▶ [Kutipan Bacaan]:
+ + +
Aku tidak dalam kondisi menyedihkan sampai tidak punya teman hingga berujung ngobrol sendirian dengan tampang kosong. Kadang, disaat aku bercakap dengan "aku", aku bisa menemukan sesuatu. Entah kesimpulan dari hal-hal yang aku pikirkan, lebih jauh mengenal diri sendiri, atau sialnya adalah aku disesatkan oleh pikiran sendiri.

Siang ini, aku melakukannya. Aku tiduran di lantai beralas tikar kotak-kotak milik teman sekamarku. Mendung di luar membuat suasana kamar menjadi redup, sesekali angin masuk melalui jendela dan mengenai wajahku. Aku memasang wajah kosong, seperti melamun, sampil mendekap buku yang barusan aku baca. Sesekali aku bisa mendengar teman sekamarku cekikikan menonton sesuatu di laptopnya.

Dari sudut mataku, aku melihat temanku bangkit dari kasur, beringsut pelan ke arah jendela, dan menyibak gorden. Sepertinya ia berusaha mengembalikan sinar ke dalam kamar yang lampunya tidak dinyalakan ini. Cahaya matahari mengenai mataku, lalu aku cepat-cepat berguling ke samping sambil menutup wajahku.

"Aku benci sinar matahari." Kataku, sambil tidur tengkurap.

"Hah? Bisa-bisanya kamu bilang gitu disaat kamu kayak sinar matahari." Temanku kembali menutup gorden, membiarkan aku tetap menikmati cahaya redup di dalam kamar. Ia lantas kembali pada kesibukannya, cekikikan sambil menonton sesuatu di laptopnya.

Aku membalik badanku, kembali melihat langit-langit kamar yang dihuni oleh satu dua laba-laba. Aku menghela napas melihat mereka merambat dan menyebar jaring laba-laba. Sekeras apapun aku dan temanku memberantas mereka, mereka selalu kembali membawa armada, kemudian menciptakan jaring-jaring baru. Hingga akhirnya kami menyerah, memilih membersihkannya seminggu sekali saja. Bahkan daya hidup laba-laba pun menakjubkan, ya?

"Laba-labanya banyak ya." Aku menoleh ke arah samping, melihat temanku yang sekarang ikut rebahan juga.

"Ulah siapa coba?"

"Dulu kan aku sendirian. Lalu ada satu laba-laba. Kupikir 'yeey asik ada temen' makanya aku biarin. Lalu entah sejak kapan, mereka jadi banyak. Armada laba-laba." Aku membentangkan kedua tanganku ke atas.

"Ifaaa, bisa-bisanya. Eh tapi aku ngga nyangka loh kita bisa baikan lagi. Dulu tuh keknya aku jahat banget ngga sih?"

Aku ber-hmm pelan lalu mengangkat bahu, "ngga tau, aku udah lupa. Ntah lah, yang penting sekarang udah baik-baik aja, kan?" Aku hanya tidak ingin membahasnya.
+ + +
Data untuk menemukan letak target yang terlihat
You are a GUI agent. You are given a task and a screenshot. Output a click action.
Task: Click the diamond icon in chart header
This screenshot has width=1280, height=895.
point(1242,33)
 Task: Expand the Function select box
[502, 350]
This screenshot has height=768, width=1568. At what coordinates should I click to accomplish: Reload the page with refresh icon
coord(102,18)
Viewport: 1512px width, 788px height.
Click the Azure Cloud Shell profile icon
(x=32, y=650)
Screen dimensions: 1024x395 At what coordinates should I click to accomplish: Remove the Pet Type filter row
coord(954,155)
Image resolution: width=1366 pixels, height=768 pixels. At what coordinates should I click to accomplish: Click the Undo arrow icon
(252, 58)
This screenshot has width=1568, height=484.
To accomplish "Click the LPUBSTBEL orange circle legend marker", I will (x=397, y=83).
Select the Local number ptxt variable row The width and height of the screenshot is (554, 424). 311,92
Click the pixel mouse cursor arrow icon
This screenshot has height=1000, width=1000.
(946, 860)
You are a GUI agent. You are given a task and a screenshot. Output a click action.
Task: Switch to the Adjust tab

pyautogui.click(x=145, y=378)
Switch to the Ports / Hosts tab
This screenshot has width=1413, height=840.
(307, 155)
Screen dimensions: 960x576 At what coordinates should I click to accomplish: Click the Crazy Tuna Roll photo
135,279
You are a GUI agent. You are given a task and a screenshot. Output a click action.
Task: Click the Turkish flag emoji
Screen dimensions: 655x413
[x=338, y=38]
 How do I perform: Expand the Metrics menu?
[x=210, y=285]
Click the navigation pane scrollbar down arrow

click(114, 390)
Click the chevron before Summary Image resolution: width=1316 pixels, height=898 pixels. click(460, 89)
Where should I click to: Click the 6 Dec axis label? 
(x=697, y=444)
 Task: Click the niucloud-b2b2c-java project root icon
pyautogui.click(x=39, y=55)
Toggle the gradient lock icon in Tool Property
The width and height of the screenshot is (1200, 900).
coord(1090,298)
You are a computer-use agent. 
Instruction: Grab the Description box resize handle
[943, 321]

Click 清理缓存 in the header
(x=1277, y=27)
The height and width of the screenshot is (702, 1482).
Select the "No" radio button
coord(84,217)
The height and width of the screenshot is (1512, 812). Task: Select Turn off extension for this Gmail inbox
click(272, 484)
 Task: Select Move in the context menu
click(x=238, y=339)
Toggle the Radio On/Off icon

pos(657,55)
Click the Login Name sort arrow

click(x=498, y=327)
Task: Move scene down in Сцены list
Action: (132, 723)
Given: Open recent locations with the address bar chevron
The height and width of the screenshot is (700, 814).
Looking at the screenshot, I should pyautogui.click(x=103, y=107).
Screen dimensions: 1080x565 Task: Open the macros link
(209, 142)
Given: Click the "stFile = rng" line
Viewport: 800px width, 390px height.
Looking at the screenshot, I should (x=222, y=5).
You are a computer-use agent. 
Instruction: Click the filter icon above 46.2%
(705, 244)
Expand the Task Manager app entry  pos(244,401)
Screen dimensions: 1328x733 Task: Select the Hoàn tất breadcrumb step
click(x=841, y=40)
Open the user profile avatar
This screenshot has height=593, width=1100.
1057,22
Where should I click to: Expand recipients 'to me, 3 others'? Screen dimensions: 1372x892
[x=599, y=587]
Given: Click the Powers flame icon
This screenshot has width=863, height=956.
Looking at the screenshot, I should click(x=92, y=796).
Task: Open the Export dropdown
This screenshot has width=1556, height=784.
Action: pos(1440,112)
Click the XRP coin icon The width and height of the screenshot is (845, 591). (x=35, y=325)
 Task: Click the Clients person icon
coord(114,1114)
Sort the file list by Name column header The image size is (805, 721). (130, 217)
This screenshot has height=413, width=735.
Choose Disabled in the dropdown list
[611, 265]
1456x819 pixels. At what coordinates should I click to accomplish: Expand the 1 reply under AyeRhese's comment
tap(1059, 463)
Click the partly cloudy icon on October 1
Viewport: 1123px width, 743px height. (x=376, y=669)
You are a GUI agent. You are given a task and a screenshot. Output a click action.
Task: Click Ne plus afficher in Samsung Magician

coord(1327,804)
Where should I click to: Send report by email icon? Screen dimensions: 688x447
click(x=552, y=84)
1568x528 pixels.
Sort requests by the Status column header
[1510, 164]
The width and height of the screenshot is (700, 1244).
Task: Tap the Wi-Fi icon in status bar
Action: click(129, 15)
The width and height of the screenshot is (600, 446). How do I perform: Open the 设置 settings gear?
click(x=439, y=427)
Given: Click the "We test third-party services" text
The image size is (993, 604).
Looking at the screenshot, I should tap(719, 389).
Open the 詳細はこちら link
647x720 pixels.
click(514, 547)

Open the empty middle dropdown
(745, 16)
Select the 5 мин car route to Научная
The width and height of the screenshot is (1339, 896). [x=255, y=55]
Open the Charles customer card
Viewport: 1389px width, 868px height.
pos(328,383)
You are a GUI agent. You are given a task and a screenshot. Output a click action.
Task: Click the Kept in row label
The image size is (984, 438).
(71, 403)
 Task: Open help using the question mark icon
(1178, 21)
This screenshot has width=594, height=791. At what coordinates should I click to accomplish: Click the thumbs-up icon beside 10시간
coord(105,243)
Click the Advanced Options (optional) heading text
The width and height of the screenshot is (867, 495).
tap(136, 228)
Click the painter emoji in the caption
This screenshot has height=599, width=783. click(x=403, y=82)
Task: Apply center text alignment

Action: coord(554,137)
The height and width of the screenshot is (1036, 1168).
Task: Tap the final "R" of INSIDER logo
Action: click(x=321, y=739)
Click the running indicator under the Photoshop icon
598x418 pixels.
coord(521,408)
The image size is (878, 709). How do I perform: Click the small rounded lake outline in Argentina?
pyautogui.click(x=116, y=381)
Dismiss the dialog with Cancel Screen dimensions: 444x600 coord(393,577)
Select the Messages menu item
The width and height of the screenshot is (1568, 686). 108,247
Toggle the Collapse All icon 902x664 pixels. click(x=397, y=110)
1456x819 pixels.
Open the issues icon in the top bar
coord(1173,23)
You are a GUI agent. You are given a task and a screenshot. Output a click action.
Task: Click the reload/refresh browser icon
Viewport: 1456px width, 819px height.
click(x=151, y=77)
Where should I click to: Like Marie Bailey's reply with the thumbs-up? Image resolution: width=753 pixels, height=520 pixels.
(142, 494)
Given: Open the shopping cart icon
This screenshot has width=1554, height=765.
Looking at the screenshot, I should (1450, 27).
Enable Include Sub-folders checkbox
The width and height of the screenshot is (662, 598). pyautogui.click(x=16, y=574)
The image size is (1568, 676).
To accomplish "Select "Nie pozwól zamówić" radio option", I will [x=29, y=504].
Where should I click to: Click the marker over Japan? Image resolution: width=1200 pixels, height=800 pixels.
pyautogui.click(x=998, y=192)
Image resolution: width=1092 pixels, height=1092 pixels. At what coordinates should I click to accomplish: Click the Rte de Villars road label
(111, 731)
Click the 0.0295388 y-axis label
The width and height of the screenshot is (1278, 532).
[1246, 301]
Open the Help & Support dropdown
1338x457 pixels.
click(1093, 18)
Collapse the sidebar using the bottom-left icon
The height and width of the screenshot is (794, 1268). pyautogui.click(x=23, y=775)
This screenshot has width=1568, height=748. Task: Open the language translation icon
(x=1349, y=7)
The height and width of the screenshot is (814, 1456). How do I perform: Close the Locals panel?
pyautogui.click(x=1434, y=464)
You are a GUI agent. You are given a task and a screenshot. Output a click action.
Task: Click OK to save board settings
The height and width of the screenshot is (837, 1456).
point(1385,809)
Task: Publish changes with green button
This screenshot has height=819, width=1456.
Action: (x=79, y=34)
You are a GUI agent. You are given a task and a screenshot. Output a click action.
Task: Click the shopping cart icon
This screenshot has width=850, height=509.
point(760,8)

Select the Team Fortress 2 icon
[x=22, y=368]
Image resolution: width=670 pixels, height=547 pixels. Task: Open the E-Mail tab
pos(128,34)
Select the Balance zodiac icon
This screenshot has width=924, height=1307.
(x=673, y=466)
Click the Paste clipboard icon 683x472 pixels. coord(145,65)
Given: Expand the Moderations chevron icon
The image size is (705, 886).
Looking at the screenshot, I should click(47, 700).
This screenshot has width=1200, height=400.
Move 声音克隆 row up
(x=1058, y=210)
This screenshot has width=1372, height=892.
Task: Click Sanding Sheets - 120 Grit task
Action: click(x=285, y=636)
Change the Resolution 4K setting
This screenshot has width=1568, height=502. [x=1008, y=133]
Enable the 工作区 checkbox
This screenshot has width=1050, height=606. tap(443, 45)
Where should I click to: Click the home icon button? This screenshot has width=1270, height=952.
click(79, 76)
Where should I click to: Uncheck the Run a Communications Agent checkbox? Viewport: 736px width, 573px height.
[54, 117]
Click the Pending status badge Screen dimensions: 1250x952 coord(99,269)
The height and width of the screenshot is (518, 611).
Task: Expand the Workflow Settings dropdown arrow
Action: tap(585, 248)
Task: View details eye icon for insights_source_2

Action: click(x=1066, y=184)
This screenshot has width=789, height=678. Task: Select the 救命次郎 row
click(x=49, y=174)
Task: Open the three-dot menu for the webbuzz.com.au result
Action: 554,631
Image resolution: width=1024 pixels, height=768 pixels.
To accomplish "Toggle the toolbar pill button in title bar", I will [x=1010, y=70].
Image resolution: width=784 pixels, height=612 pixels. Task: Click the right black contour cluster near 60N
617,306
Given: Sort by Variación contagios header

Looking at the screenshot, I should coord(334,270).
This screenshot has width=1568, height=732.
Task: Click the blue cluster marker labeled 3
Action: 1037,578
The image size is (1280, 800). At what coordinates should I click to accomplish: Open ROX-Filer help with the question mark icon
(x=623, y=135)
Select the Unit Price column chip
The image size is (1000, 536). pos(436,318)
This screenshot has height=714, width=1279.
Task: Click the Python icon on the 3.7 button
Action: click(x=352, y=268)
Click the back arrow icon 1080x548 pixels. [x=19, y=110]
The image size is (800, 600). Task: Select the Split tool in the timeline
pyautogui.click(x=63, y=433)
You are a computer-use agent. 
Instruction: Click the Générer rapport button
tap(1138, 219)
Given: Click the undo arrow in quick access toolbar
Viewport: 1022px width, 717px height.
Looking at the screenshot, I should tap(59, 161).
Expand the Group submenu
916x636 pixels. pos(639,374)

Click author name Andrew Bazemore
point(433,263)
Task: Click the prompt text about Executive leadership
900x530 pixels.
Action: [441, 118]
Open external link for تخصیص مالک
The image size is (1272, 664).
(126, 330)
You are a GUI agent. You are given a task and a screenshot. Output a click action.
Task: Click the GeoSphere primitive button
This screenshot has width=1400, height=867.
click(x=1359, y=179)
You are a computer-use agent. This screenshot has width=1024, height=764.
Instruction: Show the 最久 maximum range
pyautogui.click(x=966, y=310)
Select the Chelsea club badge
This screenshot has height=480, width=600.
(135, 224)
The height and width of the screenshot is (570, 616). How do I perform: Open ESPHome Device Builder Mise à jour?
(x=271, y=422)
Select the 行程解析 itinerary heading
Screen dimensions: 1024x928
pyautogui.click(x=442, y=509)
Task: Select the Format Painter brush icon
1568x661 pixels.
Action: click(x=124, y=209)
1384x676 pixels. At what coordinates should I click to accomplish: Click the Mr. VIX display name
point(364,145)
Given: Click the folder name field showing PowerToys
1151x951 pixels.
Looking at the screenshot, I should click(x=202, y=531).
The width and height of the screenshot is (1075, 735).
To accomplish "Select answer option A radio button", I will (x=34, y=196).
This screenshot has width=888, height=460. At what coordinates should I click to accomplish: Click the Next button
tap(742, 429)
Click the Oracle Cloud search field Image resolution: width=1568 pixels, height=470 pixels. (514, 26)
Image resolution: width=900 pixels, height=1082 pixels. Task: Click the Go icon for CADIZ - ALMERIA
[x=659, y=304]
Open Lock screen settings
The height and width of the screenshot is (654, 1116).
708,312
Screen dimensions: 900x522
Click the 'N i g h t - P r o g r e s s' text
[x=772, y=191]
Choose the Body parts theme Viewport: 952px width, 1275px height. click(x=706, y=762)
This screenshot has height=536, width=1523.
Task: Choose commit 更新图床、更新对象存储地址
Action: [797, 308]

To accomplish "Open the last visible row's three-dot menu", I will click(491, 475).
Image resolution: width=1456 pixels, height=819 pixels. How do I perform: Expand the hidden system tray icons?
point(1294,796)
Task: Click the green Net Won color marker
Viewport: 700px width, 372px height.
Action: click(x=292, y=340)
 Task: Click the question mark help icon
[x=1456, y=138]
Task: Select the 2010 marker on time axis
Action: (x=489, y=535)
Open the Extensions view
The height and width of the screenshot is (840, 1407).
+ + +
▶ [Tugas Anda]:
(1) Apakah setiap pernyataan berikut sesuai dengan kutipan? Jawab ya atau tidak, lalu sertakan kata-kata penentu dari kutipan persis seperti aslinya: (a) Teman sekamar menutup gorden lagi setelah mendengar ucapan tentang sinar matahari. (b) Lampu kamar dalam keadaan menyala. (c) Jaring laba-laba di kamar dibersihkan setiap hari.
(2) Bisakah Anda menuliskan kembali baris-baris data tanpa perubahan apa pun, mulai dari baris yang memuat "This screenshot has height=413, width=735." sampai baris yang memuat "click(x=552, y=84)"?
Baris-baris data di atas tidak berhubungan dengan kutipan.

▶ [Kunci Jawaban]:
(1)
(a) Ya: "Temanku kembali menutup gorden, membiarkan aku tetap menikmati cahaya redup di dalam kamar."
(b) Tidak: "kamar yang lampunya tidak dinyalakan ini."
(c) Tidak: "memilih membersihkannya seminggu sekali saja."

(2)
This screenshot has height=413, width=735.
Choose Disabled in the dropdown list
[611, 265]
1456x819 pixels. At what coordinates should I click to accomplish: Expand the 1 reply under AyeRhese's comment
tap(1059, 463)
Click the partly cloudy icon on October 1
Viewport: 1123px width, 743px height. (x=376, y=669)
You are a GUI agent. You are given a task and a screenshot. Output a click action.
Task: Click Ne plus afficher in Samsung Magician

coord(1327,804)
Where should I click to: Send report by email icon? Screen dimensions: 688x447
click(x=552, y=84)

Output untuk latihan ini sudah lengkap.